[Interface element records]
[start]
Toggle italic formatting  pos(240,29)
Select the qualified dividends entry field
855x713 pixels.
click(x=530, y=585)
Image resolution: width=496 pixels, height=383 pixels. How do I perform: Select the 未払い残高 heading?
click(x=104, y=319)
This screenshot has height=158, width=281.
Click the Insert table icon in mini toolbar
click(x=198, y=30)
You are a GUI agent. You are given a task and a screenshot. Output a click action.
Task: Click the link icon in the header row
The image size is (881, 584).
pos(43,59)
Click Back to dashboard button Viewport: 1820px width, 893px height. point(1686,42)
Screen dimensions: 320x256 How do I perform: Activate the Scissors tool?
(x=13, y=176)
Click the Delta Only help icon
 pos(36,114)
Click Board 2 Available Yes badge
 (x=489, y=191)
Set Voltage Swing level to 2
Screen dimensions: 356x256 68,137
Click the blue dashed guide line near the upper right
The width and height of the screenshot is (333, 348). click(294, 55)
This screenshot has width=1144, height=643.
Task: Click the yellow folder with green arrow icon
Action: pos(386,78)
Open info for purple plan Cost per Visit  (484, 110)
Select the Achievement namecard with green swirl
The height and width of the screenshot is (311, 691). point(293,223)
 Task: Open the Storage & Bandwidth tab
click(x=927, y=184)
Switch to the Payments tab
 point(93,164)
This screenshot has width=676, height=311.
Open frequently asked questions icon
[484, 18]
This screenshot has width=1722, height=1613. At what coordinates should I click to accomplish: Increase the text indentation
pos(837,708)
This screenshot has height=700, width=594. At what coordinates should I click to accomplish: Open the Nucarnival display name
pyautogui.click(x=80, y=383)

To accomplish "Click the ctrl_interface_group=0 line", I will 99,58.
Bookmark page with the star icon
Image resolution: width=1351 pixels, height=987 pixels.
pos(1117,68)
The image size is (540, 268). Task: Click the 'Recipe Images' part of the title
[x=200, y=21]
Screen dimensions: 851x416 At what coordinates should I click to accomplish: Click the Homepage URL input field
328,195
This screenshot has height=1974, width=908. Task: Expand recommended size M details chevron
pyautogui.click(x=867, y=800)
[end]
Directions:
Repeat all of the lines above word for word.

Full output:
Toggle italic formatting  pos(240,29)
Select the qualified dividends entry field
855x713 pixels.
click(x=530, y=585)
Image resolution: width=496 pixels, height=383 pixels. How do I perform: Select the 未払い残高 heading?
click(x=104, y=319)
This screenshot has height=158, width=281.
Click the Insert table icon in mini toolbar
click(x=198, y=30)
You are a GUI agent. You are given a task and a screenshot. Output a click action.
Task: Click the link icon in the header row
The image size is (881, 584).
pos(43,59)
Click Back to dashboard button Viewport: 1820px width, 893px height. point(1686,42)
Screen dimensions: 320x256 How do I perform: Activate the Scissors tool?
(x=13, y=176)
Click the Delta Only help icon
 pos(36,114)
Click Board 2 Available Yes badge
 (x=489, y=191)
Set Voltage Swing level to 2
Screen dimensions: 356x256 68,137
Click the blue dashed guide line near the upper right
The width and height of the screenshot is (333, 348). click(294, 55)
This screenshot has width=1144, height=643.
Task: Click the yellow folder with green arrow icon
Action: pos(386,78)
Open info for purple plan Cost per Visit  (484, 110)
Select the Achievement namecard with green swirl
The height and width of the screenshot is (311, 691). point(293,223)
 Task: Open the Storage & Bandwidth tab
click(x=927, y=184)
Switch to the Payments tab
 point(93,164)
This screenshot has width=676, height=311.
Open frequently asked questions icon
[484, 18]
This screenshot has width=1722, height=1613. At what coordinates should I click to accomplish: Increase the text indentation
pos(837,708)
This screenshot has height=700, width=594. At what coordinates should I click to accomplish: Open the Nucarnival display name
pyautogui.click(x=80, y=383)

To accomplish "Click the ctrl_interface_group=0 line", I will 99,58.
Bookmark page with the star icon
Image resolution: width=1351 pixels, height=987 pixels.
pos(1117,68)
The image size is (540, 268). Task: Click the 'Recipe Images' part of the title
[x=200, y=21]
Screen dimensions: 851x416 At what coordinates should I click to accomplish: Click the Homepage URL input field
328,195
This screenshot has height=1974, width=908. Task: Expand recommended size M details chevron
pyautogui.click(x=867, y=800)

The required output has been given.